/---

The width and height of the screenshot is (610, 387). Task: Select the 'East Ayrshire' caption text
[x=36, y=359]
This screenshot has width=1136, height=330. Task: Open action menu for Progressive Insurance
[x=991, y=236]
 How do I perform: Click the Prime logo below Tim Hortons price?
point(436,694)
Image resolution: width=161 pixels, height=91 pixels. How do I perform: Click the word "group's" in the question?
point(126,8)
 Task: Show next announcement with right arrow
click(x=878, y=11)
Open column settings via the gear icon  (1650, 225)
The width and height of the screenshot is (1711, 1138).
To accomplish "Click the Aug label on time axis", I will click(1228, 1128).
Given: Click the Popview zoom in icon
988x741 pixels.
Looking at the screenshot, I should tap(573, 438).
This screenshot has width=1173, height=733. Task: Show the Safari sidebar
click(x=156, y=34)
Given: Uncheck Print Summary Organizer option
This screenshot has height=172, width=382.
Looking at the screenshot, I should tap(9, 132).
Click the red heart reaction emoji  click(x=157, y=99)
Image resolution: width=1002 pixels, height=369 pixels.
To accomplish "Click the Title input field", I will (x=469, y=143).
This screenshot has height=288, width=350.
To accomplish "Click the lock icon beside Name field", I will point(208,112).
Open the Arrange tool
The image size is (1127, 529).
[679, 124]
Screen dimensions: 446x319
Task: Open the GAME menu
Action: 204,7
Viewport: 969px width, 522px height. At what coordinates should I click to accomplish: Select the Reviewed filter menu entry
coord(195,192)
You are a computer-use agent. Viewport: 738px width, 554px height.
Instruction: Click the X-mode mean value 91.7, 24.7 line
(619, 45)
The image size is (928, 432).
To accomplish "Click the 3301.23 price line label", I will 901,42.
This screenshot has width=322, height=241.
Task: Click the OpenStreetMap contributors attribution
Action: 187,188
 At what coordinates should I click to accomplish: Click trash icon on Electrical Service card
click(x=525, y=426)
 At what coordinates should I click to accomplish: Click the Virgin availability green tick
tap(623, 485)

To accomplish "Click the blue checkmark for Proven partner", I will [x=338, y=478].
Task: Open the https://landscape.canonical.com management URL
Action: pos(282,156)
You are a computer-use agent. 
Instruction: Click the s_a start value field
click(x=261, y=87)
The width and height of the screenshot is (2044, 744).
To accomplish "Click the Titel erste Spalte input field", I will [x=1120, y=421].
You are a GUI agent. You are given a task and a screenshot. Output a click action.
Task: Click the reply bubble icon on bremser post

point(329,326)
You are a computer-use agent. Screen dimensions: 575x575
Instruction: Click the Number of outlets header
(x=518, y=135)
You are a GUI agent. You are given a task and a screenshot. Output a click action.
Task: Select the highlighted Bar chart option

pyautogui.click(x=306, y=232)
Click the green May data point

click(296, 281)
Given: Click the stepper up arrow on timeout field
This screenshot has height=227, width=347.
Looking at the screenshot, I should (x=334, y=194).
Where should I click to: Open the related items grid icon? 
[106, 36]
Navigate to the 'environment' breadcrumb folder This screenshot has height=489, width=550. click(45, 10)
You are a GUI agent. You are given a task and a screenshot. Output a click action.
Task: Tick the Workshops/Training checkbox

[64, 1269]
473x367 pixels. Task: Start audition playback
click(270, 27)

\---

== TO DO ==
Type out the entries again, word for word.

== TASK RESPONSE ==
The width and height of the screenshot is (610, 387). Task: Select the 'East Ayrshire' caption text
[x=36, y=359]
This screenshot has width=1136, height=330. Task: Open action menu for Progressive Insurance
[x=991, y=236]
 How do I perform: Click the Prime logo below Tim Hortons price?
point(436,694)
Image resolution: width=161 pixels, height=91 pixels. How do I perform: Click the word "group's" in the question?
point(126,8)
 Task: Show next announcement with right arrow
click(x=878, y=11)
Open column settings via the gear icon  (1650, 225)
The width and height of the screenshot is (1711, 1138).
To accomplish "Click the Aug label on time axis", I will click(1228, 1128).
Given: Click the Popview zoom in icon
988x741 pixels.
Looking at the screenshot, I should tap(573, 438).
This screenshot has width=1173, height=733. Task: Show the Safari sidebar
click(x=156, y=34)
Given: Uncheck Print Summary Organizer option
This screenshot has height=172, width=382.
Looking at the screenshot, I should tap(9, 132).
Click the red heart reaction emoji  click(x=157, y=99)
Image resolution: width=1002 pixels, height=369 pixels.
To accomplish "Click the Title input field", I will (x=469, y=143).
This screenshot has height=288, width=350.
To accomplish "Click the lock icon beside Name field", I will point(208,112).
Open the Arrange tool
The image size is (1127, 529).
[679, 124]
Screen dimensions: 446x319
Task: Open the GAME menu
Action: 204,7
Viewport: 969px width, 522px height. At what coordinates should I click to accomplish: Select the Reviewed filter menu entry
coord(195,192)
You are a computer-use agent. Viewport: 738px width, 554px height.
Instruction: Click the X-mode mean value 91.7, 24.7 line
(619, 45)
The image size is (928, 432).
To accomplish "Click the 3301.23 price line label", I will 901,42.
This screenshot has width=322, height=241.
Task: Click the OpenStreetMap contributors attribution
Action: 187,188
 At what coordinates should I click to accomplish: Click trash icon on Electrical Service card
click(x=525, y=426)
 At what coordinates should I click to accomplish: Click the Virgin availability green tick
tap(623, 485)

To accomplish "Click the blue checkmark for Proven partner", I will [x=338, y=478].
Task: Open the https://landscape.canonical.com management URL
Action: pos(282,156)
You are a computer-use agent. 
Instruction: Click the s_a start value field
click(x=261, y=87)
The width and height of the screenshot is (2044, 744).
To accomplish "Click the Titel erste Spalte input field", I will [x=1120, y=421].
You are a GUI agent. You are given a task and a screenshot. Output a click action.
Task: Click the reply bubble icon on bremser post

point(329,326)
You are a computer-use agent. Screen dimensions: 575x575
Instruction: Click the Number of outlets header
(x=518, y=135)
You are a GUI agent. You are given a task and a screenshot. Output a click action.
Task: Select the highlighted Bar chart option

pyautogui.click(x=306, y=232)
Click the green May data point

click(296, 281)
Given: Click the stepper up arrow on timeout field
This screenshot has height=227, width=347.
Looking at the screenshot, I should (x=334, y=194).
Where should I click to: Open the related items grid icon? 
[106, 36]
Navigate to the 'environment' breadcrumb folder This screenshot has height=489, width=550. click(45, 10)
You are a GUI agent. You are given a task and a screenshot. Output a click action.
Task: Tick the Workshops/Training checkbox

[64, 1269]
473x367 pixels. Task: Start audition playback
click(270, 27)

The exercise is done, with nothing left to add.